I personally think that anything to do with moving should be on the right as that's where the throttle is on EVERYTHING, motorcycle, atv, car, truck, jetski...... And also on bikes I want my front brake on the right just like all my motorcycles have it, I've had to switch them around because for some reason pedal bikes seem to have the front brake on the left and rear on the right.


----------



## Clutch Cargo

notabiker said:


> I personally think that anything to do with moving should be on the right as that's where the throttle is on EVERYTHING, motorcycle, atv, car, truck, jetski...... And also on bikes I want my front brake on the right just like all my motorcycles have it, I've had to switch them around because for some reason pedal bikes seem to have the front brake on the left and rear on the right.
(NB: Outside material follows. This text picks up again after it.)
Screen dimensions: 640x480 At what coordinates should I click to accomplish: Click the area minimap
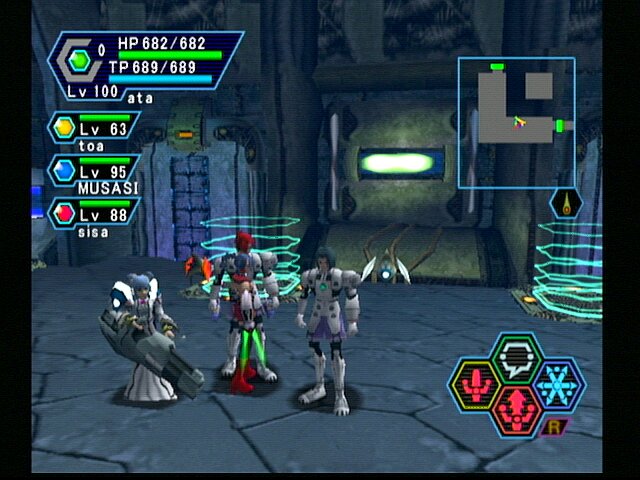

Agreed, it should be standardized and as I said was something I never considered.


----------



## penna stogey

Snow patrol status??? Nothing yet to report in our area, the only thing white here in the Burg is my lived in tenant...
I call this little guy...The Ghost!!


----------



## uberT

We're due for big rain early next week with temps to 55F and higher. That'll be the end of the snow for the near-term


----------



## Oneacer

Same here in CT …. give me time to wax the collection …


----------



## chargin

Nice little 3" - 4" storm today.

Nice and light, no blower needed.


----------



## Miles

Less than 1/2 inch/1.25 cm here in Maryland and it never stuck to the road.


----------



## Doublenn

*Pretty wild forecast next 2 week*

Precip is predicted from 125 to 350mm, and temps looking pretty reliable below freezing. If it turns out on the high end of that forecast then I'm facing 138" in just over 2 weeks... Or I get "lucky" with just a mild 50" dusting.

I'll let you all know how it turns out. 

https://spotwx.com/products/grib_in...=54.49435&lon=-128.96667&tz=America/Vancouver


----------



## tdipaul

.

Got excited for a sec and checked the forecast in my area. Nothing coming. 

Can you add your location to your profile? 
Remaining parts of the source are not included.